The link at the end of this post is to a post on Kumamoto City’s Facebook page about unscrupulous merchants attempting to take advantage of people hit by the quake (trying to entice consumers into agreements to have their homes repaired at exorbitant prices, etc). Actually, I received a robocall from one such merchant. I found the robocall to be particularly irritating because

  1. robocalls (automated, prerecorded calls) force ordinary people to drop what the are doing to answer the phone without spending the valuable time of flesh-and-blood employees (in other words, their time is precious but our time is free)

  2. one never really knows where the robocall has come from (no viable call-back number, no way to verify legitimacy)

In this case, I pushed “1” on my phone indicating that I was interested. Of course, I wasn’t but I wanted to file a formal complaint about the practice and thought I might be able to do so if I could get a live human being on the phone and get him or her to give me a viable contact number.

Then I called the city’s consumer office (消費者センター). Sadly, I learned that there was nothing I could do. In Japan, shady businesses are permitted to robocall thousands of people, interrupt what they are doing, and leave them no clear way of contacting and/or complaining to or about the company responsible for the robocall. Even more sadly, the person who took my call at the city’s consumer office didn’t seem to fully understand what was problematic about the current system. When she said “just hang up,” I had to explain that that was not the point. The point in my mind is that the current system that allows unscrupulous companies to take advantage of consumers with impunity. She seemed to understand this after I explained it to her but I wondered why I, the consumer, had to explain that to her, the consumer issues specialist.

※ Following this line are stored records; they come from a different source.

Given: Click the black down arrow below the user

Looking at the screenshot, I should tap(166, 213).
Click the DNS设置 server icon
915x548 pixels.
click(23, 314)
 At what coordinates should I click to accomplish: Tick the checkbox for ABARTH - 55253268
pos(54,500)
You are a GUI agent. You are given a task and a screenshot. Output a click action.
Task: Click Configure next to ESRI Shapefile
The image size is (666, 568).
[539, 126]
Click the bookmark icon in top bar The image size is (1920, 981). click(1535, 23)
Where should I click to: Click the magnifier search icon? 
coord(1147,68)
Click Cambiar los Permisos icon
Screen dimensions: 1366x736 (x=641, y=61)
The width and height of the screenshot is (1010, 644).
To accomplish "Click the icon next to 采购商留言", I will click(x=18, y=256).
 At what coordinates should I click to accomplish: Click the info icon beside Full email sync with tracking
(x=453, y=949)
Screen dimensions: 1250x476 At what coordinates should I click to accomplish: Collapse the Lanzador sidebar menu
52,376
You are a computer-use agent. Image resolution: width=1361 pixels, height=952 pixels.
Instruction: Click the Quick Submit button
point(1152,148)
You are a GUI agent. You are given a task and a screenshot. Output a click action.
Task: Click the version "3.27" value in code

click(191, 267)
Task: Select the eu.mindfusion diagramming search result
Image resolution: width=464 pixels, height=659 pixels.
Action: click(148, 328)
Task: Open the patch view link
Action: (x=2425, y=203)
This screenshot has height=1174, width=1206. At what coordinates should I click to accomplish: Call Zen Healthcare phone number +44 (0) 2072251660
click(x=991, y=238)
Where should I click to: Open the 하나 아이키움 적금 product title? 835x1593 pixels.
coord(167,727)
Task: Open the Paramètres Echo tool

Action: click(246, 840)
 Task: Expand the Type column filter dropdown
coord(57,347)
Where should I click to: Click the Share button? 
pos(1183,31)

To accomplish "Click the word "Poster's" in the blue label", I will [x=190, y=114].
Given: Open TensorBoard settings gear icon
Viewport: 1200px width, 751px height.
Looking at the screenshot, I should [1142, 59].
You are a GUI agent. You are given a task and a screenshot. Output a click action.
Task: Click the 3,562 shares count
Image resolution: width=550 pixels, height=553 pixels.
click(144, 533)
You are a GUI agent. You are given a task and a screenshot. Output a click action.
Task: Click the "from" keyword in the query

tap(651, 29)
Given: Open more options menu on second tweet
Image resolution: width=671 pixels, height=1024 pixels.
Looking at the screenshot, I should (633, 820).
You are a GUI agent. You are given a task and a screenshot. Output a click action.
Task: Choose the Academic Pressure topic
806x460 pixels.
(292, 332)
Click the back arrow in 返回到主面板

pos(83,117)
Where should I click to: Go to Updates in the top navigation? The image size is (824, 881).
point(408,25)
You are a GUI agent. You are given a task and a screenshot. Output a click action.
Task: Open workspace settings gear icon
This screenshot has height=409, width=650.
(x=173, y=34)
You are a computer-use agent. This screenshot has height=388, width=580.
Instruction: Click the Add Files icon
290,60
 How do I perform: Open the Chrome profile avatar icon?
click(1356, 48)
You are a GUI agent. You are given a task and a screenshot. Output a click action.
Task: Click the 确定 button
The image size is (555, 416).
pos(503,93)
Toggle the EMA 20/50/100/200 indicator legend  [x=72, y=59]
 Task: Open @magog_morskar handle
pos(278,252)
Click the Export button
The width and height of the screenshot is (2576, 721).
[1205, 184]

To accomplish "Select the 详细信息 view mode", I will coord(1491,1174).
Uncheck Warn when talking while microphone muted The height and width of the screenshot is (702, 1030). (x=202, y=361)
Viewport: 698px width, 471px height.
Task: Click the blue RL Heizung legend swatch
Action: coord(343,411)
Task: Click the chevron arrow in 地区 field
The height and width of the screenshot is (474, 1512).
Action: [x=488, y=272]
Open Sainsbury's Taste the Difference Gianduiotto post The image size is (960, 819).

A day later, someone from company called me from a mobile phone. I asked for a company phone number but couldn’t get one. This confirmed my suspicions about the shadiness of the business but I had already been told by the Kumamoto City representative that nothing could be done so I told the guy why I was displeased and left it at that.

It’s good that the city, prefecture, and national government have hotlines for consumers who have been taken advantage of. It would be even better, though, if they would fix the system and take away the unfair advantages that shady businesses have been allowed.